Spend enough time browsing forums dedicated to Fender guitars, and eventually you’ll come across the name of Lupe Lopez. An employee at the company’s Los Angeles factory in the 1950s, she worked soldering wires into their iconic tweed-wrapped amplifiers. Over the years, her amps have become prized by collectors, who can identify her meticulous work by the hand-written signature she left scrawled on masking tape inside each cabinet.
Helado Negro’s new song “LFO”—short for “Lupe Finds Oliveros”—pays homage to Lopez in a fanciful thought experiment that pairs the amplifier artisan with the ambient pioneer who developed a philosophy known as Deep Listening. Though they came from radically different milieus, both might be said to represent, in their attention to detail, the quest for transcendence in sound.

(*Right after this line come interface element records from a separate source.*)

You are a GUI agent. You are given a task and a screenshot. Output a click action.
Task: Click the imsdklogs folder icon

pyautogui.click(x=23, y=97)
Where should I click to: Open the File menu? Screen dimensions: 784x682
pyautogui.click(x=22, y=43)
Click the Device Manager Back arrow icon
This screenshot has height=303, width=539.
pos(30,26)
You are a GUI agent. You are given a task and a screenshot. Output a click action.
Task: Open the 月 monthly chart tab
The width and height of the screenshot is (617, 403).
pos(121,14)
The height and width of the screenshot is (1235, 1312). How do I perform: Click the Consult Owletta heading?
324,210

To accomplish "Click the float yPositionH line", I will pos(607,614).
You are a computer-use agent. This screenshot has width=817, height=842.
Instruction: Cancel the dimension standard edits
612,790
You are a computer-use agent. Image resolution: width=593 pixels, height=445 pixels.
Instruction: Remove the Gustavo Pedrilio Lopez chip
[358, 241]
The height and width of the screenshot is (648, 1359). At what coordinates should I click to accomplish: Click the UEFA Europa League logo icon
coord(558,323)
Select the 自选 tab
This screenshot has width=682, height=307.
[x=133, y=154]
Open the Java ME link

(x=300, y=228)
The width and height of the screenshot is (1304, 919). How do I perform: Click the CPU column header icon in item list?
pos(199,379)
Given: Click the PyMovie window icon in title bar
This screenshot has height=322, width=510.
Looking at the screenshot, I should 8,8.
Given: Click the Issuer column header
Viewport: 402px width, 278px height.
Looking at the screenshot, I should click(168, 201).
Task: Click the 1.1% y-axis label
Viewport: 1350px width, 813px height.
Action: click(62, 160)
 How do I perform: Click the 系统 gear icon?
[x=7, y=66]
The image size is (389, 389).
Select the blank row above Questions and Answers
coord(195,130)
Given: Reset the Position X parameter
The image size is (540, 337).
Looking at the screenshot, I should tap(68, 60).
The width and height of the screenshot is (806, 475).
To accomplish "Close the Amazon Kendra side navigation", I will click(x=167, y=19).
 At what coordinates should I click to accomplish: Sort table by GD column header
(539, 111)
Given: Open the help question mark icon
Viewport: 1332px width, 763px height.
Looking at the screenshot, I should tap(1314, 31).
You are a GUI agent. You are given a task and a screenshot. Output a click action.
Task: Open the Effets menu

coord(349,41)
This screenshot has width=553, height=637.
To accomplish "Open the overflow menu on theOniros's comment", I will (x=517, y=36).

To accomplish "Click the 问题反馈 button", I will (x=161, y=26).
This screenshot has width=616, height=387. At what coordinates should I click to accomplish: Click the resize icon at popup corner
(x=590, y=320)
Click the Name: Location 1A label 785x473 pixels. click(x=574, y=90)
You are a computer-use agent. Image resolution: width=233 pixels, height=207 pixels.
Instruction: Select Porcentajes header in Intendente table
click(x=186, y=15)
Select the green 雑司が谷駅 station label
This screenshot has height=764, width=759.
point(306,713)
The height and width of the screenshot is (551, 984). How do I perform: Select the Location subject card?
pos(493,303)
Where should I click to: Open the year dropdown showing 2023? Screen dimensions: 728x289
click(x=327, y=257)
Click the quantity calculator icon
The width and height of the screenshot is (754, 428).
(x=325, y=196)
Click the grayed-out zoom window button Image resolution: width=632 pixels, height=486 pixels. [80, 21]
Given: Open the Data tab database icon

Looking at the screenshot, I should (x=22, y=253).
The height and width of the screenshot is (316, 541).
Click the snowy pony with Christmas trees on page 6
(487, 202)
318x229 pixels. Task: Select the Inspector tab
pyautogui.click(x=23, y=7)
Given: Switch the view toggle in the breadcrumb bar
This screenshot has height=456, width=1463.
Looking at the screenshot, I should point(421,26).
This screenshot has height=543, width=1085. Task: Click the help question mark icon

The song is a big, shaggy psych-rock jam featuring tube-warmed guitars and white-hot tambourines that seem to bleed across the tape—a far cry from the refined dance grooves of Helado Negro’s 2021 album, Far In. Spinning a circuitous, Spanish-language tale of cops and gardens, of a “voice trapped in my skin,” Lange sings a hymn to dissolution before arriving at the song’s triumphant refrain: “Ya sé quién soy”—I know who I am! Both the blown-out breakdown and the blown-mind lyrics suggest lysergic journeys past the limits of reason. Whatever might link Lopez with Oliveros, Lange suggests, it lies here, in the place where the joy of sound swallows the self whole.